## PROVIDED DATA
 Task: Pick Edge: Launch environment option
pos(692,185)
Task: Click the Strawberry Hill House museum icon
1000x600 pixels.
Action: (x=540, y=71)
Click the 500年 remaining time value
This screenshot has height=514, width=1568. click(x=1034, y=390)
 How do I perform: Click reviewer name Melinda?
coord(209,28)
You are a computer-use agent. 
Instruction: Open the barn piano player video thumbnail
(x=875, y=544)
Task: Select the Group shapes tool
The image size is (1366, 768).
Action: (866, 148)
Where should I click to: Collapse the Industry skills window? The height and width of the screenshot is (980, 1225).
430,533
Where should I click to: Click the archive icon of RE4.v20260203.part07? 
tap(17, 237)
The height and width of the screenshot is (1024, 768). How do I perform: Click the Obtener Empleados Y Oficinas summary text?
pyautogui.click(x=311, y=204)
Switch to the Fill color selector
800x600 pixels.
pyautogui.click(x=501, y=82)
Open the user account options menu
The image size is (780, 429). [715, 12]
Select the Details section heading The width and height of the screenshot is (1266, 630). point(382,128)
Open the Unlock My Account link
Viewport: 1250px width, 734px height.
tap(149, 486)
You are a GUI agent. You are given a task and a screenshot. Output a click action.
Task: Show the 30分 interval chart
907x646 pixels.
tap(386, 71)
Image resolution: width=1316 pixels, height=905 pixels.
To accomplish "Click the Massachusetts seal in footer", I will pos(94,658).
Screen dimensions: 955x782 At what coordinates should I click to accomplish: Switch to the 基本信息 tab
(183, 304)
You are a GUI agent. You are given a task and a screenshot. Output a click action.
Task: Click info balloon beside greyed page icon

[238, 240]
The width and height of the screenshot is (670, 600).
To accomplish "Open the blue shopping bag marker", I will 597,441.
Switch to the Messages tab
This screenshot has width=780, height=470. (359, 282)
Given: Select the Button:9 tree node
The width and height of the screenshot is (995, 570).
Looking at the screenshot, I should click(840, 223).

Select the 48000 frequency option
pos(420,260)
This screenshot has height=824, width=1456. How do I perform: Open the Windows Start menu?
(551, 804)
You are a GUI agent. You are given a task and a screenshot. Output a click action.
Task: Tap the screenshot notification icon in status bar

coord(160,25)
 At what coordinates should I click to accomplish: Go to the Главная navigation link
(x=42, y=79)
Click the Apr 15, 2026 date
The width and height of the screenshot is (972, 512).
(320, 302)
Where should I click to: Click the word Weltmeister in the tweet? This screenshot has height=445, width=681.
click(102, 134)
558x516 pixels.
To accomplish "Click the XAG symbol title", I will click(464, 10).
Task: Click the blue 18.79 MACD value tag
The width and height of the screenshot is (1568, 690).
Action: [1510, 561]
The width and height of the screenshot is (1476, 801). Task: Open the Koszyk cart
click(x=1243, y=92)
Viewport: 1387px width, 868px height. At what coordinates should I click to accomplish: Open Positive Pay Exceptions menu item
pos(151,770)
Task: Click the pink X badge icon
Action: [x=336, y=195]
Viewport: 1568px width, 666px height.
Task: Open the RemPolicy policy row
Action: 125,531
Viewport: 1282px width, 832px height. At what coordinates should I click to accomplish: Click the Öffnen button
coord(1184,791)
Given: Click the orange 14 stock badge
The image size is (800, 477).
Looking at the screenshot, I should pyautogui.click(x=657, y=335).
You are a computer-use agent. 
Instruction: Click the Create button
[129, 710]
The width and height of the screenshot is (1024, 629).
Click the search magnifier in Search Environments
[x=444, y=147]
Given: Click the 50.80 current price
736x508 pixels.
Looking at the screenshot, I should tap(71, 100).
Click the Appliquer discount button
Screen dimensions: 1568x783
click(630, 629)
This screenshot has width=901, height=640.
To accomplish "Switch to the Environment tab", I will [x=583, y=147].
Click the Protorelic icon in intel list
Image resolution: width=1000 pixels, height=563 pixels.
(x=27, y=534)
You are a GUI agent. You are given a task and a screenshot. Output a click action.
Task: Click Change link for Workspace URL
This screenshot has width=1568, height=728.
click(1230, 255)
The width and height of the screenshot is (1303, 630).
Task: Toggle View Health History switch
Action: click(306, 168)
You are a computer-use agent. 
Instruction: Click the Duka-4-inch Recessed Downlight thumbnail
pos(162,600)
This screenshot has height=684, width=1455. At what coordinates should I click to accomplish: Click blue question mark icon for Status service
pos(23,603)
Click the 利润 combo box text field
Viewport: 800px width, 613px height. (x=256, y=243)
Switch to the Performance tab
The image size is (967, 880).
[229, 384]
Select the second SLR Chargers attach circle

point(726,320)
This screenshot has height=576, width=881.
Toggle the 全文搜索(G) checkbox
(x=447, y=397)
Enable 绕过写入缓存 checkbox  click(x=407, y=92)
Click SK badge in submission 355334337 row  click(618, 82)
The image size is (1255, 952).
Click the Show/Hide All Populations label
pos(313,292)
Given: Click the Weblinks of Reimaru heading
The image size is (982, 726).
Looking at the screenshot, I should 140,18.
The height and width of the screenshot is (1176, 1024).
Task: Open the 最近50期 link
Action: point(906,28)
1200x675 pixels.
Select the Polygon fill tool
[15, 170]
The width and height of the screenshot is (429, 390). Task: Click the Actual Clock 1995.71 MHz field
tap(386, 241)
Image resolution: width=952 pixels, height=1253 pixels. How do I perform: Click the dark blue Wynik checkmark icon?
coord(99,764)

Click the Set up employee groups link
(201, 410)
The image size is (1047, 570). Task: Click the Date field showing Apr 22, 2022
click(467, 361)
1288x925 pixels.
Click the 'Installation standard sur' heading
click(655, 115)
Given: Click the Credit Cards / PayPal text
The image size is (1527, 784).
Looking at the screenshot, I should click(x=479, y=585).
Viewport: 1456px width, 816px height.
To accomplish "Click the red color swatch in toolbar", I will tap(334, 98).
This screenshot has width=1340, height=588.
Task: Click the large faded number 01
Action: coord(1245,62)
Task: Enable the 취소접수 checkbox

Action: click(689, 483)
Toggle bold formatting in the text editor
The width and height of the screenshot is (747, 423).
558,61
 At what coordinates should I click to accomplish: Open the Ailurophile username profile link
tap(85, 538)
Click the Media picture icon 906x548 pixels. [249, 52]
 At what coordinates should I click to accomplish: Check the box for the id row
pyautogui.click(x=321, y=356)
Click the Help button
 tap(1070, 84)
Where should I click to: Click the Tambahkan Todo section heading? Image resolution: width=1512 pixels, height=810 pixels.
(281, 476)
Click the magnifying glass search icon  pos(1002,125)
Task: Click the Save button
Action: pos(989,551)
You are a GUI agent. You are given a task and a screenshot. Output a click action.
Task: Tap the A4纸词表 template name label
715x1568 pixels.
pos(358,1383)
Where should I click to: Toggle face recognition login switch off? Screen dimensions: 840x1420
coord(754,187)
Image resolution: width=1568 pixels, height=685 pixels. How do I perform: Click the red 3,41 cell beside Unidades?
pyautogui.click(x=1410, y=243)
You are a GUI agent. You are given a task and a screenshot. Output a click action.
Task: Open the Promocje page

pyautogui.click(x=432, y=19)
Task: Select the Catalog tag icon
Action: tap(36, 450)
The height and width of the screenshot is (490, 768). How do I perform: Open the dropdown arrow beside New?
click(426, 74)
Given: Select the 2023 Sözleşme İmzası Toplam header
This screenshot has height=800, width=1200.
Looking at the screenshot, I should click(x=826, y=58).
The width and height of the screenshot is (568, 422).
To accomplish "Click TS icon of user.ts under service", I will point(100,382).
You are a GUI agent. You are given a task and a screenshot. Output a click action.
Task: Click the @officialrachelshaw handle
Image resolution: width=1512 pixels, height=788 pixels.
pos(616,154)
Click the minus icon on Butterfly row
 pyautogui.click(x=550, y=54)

## PROBLEM TO SOLVE
Write an exact transcription of every entry above.

## OUTPUT FOR THIS EXERCISE
 Task: Pick Edge: Launch environment option
pos(692,185)
Task: Click the Strawberry Hill House museum icon
1000x600 pixels.
Action: (x=540, y=71)
Click the 500年 remaining time value
This screenshot has height=514, width=1568. click(x=1034, y=390)
 How do I perform: Click reviewer name Melinda?
coord(209,28)
You are a computer-use agent. 
Instruction: Open the barn piano player video thumbnail
(x=875, y=544)
Task: Select the Group shapes tool
The image size is (1366, 768).
Action: (866, 148)
Where should I click to: Collapse the Industry skills window? The height and width of the screenshot is (980, 1225).
430,533
Where should I click to: Click the archive icon of RE4.v20260203.part07? 
tap(17, 237)
The height and width of the screenshot is (1024, 768). How do I perform: Click the Obtener Empleados Y Oficinas summary text?
pyautogui.click(x=311, y=204)
Switch to the Fill color selector
800x600 pixels.
pyautogui.click(x=501, y=82)
Open the user account options menu
The image size is (780, 429). [715, 12]
Select the Details section heading The width and height of the screenshot is (1266, 630). point(382,128)
Open the Unlock My Account link
Viewport: 1250px width, 734px height.
tap(149, 486)
You are a GUI agent. You are given a task and a screenshot. Output a click action.
Task: Show the 30分 interval chart
907x646 pixels.
tap(386, 71)
Image resolution: width=1316 pixels, height=905 pixels.
To accomplish "Click the Massachusetts seal in footer", I will pos(94,658).
Screen dimensions: 955x782 At what coordinates should I click to accomplish: Switch to the 基本信息 tab
(183, 304)
You are a GUI agent. You are given a task and a screenshot. Output a click action.
Task: Click info balloon beside greyed page icon

[238, 240]
The width and height of the screenshot is (670, 600).
To accomplish "Open the blue shopping bag marker", I will 597,441.
Switch to the Messages tab
This screenshot has width=780, height=470. (359, 282)
Given: Select the Button:9 tree node
The width and height of the screenshot is (995, 570).
Looking at the screenshot, I should click(840, 223).

Select the 48000 frequency option
pos(420,260)
This screenshot has height=824, width=1456. How do I perform: Open the Windows Start menu?
(551, 804)
You are a GUI agent. You are given a task and a screenshot. Output a click action.
Task: Tap the screenshot notification icon in status bar

coord(160,25)
 At what coordinates should I click to accomplish: Go to the Главная navigation link
(x=42, y=79)
Click the Apr 15, 2026 date
The width and height of the screenshot is (972, 512).
(320, 302)
Where should I click to: Click the word Weltmeister in the tweet? This screenshot has height=445, width=681.
click(102, 134)
558x516 pixels.
To accomplish "Click the XAG symbol title", I will click(464, 10).
Task: Click the blue 18.79 MACD value tag
The width and height of the screenshot is (1568, 690).
Action: [1510, 561]
The width and height of the screenshot is (1476, 801). Task: Open the Koszyk cart
click(x=1243, y=92)
Viewport: 1387px width, 868px height. At what coordinates should I click to accomplish: Open Positive Pay Exceptions menu item
pos(151,770)
Task: Click the pink X badge icon
Action: [x=336, y=195]
Viewport: 1568px width, 666px height.
Task: Open the RemPolicy policy row
Action: 125,531
Viewport: 1282px width, 832px height. At what coordinates should I click to accomplish: Click the Öffnen button
coord(1184,791)
Given: Click the orange 14 stock badge
The image size is (800, 477).
Looking at the screenshot, I should pyautogui.click(x=657, y=335).
You are a computer-use agent. 
Instruction: Click the Create button
[129, 710]
The width and height of the screenshot is (1024, 629).
Click the search magnifier in Search Environments
[x=444, y=147]
Given: Click the 50.80 current price
736x508 pixels.
Looking at the screenshot, I should tap(71, 100).
Click the Appliquer discount button
Screen dimensions: 1568x783
click(630, 629)
This screenshot has width=901, height=640.
To accomplish "Switch to the Environment tab", I will [x=583, y=147].
Click the Protorelic icon in intel list
Image resolution: width=1000 pixels, height=563 pixels.
(x=27, y=534)
You are a GUI agent. You are given a task and a screenshot. Output a click action.
Task: Click Change link for Workspace URL
This screenshot has width=1568, height=728.
click(1230, 255)
The width and height of the screenshot is (1303, 630).
Task: Toggle View Health History switch
Action: click(306, 168)
You are a computer-use agent. 
Instruction: Click the Duka-4-inch Recessed Downlight thumbnail
pos(162,600)
This screenshot has height=684, width=1455. At what coordinates should I click to accomplish: Click blue question mark icon for Status service
pos(23,603)
Click the 利润 combo box text field
Viewport: 800px width, 613px height. (x=256, y=243)
Switch to the Performance tab
The image size is (967, 880).
[229, 384]
Select the second SLR Chargers attach circle

point(726,320)
This screenshot has height=576, width=881.
Toggle the 全文搜索(G) checkbox
(x=447, y=397)
Enable 绕过写入缓存 checkbox  click(x=407, y=92)
Click SK badge in submission 355334337 row  click(618, 82)
The image size is (1255, 952).
Click the Show/Hide All Populations label
pos(313,292)
Given: Click the Weblinks of Reimaru heading
The image size is (982, 726).
Looking at the screenshot, I should 140,18.
The height and width of the screenshot is (1176, 1024).
Task: Open the 最近50期 link
Action: point(906,28)
1200x675 pixels.
Select the Polygon fill tool
[15, 170]
The width and height of the screenshot is (429, 390). Task: Click the Actual Clock 1995.71 MHz field
tap(386, 241)
Image resolution: width=952 pixels, height=1253 pixels. How do I perform: Click the dark blue Wynik checkmark icon?
coord(99,764)

Click the Set up employee groups link
(201, 410)
The image size is (1047, 570). Task: Click the Date field showing Apr 22, 2022
click(467, 361)
1288x925 pixels.
Click the 'Installation standard sur' heading
click(655, 115)
Given: Click the Credit Cards / PayPal text
The image size is (1527, 784).
Looking at the screenshot, I should click(x=479, y=585).
Viewport: 1456px width, 816px height.
To accomplish "Click the red color swatch in toolbar", I will tap(334, 98).
This screenshot has width=1340, height=588.
Task: Click the large faded number 01
Action: coord(1245,62)
Task: Enable the 취소접수 checkbox

Action: click(689, 483)
Toggle bold formatting in the text editor
The width and height of the screenshot is (747, 423).
558,61
 At what coordinates should I click to accomplish: Open the Ailurophile username profile link
tap(85, 538)
Click the Media picture icon 906x548 pixels. [249, 52]
 At what coordinates should I click to accomplish: Check the box for the id row
pyautogui.click(x=321, y=356)
Click the Help button
 tap(1070, 84)
Where should I click to: Click the Tambahkan Todo section heading? Image resolution: width=1512 pixels, height=810 pixels.
(281, 476)
Click the magnifying glass search icon  pos(1002,125)
Task: Click the Save button
Action: pos(989,551)
You are a GUI agent. You are given a task and a screenshot. Output a click action.
Task: Tap the A4纸词表 template name label
715x1568 pixels.
pos(358,1383)
Where should I click to: Toggle face recognition login switch off? Screen dimensions: 840x1420
coord(754,187)
Image resolution: width=1568 pixels, height=685 pixels. How do I perform: Click the red 3,41 cell beside Unidades?
pyautogui.click(x=1410, y=243)
You are a GUI agent. You are given a task and a screenshot. Output a click action.
Task: Open the Promocje page

pyautogui.click(x=432, y=19)
Task: Select the Catalog tag icon
Action: tap(36, 450)
The height and width of the screenshot is (490, 768). How do I perform: Open the dropdown arrow beside New?
click(426, 74)
Given: Select the 2023 Sözleşme İmzası Toplam header
This screenshot has height=800, width=1200.
Looking at the screenshot, I should click(x=826, y=58).
The width and height of the screenshot is (568, 422).
To accomplish "Click TS icon of user.ts under service", I will point(100,382).
You are a GUI agent. You are given a task and a screenshot. Output a click action.
Task: Click the @officialrachelshaw handle
Image resolution: width=1512 pixels, height=788 pixels.
pos(616,154)
Click the minus icon on Butterfly row
 pyautogui.click(x=550, y=54)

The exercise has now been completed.